Известно, что ни в одной стране мира разница между городом и деревней не была так велика, как в царской России. Город для крестьянина был недосягаем, словно звезды. Поэтому одной из главных проблем революционной России был вопрос: как дать город крестьянину? Нельзя было оставить пролетаризацию крестьянства на усмотрение исторического и экономического развития. Революция словно добровольно направляется в деревню. И деревня «индустриализируется». Советская Россия обеспечивает ее образованием, пропагандой, цивилизацией, собственно, революцией. Она отступает на уровень ниже – что ощутимо во всех духовных сферах жизни России – чтобы стать понятной крестьянству. Когда-то это было романтической мечтой старой славянофильско-народнической революционной интеллигенции – «пойти в народ», к бедным крестьянам, чтобы разжечь огонь «возмущения». Совершенно иначе, рационально, математически точно и практично выглядит революция деревни коммунистами!
Одна из самых сложных задач революции: революционизировать крестьян – но прежде совершить все те цивилизационные достижения, которые являются уделом капитализма. Революция должна в известном смысле распространять «капиталистическую культуру» во имя социализма. Кроме того, за десять лет необходимо привести сельские массы России туда, куда столетия развития капитализма привели массы западные. В то же время, она призвана уничтожить всякую склонность к «буржуазной психологии», которая может возникнуть в процессе. И поскольку «психологию» трудно отделить от ее носителя, задача революции становится всё сложнее по мере продвижения.
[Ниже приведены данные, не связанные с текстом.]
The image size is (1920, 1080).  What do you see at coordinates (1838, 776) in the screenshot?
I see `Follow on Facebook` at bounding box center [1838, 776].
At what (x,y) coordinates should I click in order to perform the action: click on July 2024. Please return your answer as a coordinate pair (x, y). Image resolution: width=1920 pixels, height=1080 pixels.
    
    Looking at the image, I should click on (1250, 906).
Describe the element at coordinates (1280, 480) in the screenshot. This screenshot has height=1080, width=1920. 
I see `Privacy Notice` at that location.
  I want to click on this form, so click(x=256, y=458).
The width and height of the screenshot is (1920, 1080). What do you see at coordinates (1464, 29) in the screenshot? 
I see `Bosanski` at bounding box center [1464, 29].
Как взрастить капиталистически-рациональное использование собственности вместе с воспитанием «чувства коллективизма»? Отсюда исходит величайшая опасность для революции. Не противоречит ли она сама себе, в попытке обуржуазить примитивных крестьян? Не мешает ли она делу социализма, когда его пропагандирует? Не тратит ли она слишком много энергии на просвещение – и остается ли она еще достаточно интенсивной для второго, ближайшего своего этапа: социализма?
Пока что первобытный крестьянин в России путает цивилизацию и коммунизм. Пока что он считает, что электричество и демократия, радио и гигиена, алфавит и трактор, судебная система, газеты и кино – всё это порождения революции. Но цивилизация также освобождает крестьянина от «повинности». Он становится «мелким землевладельцем». Это неизбежный этап на пути к становлению «сознательным пролетарием». Социализм процветает только под музыку машин. Итак, сюда машины! Тракторы! Но трактор сильнее человека, как винтовка сильнее солдата. Инструмент увеличения прибыли порождает «буржуазную психологию» у крестьянина, который, по-видимому, просто не приспособлен к «коллективистскому чувству».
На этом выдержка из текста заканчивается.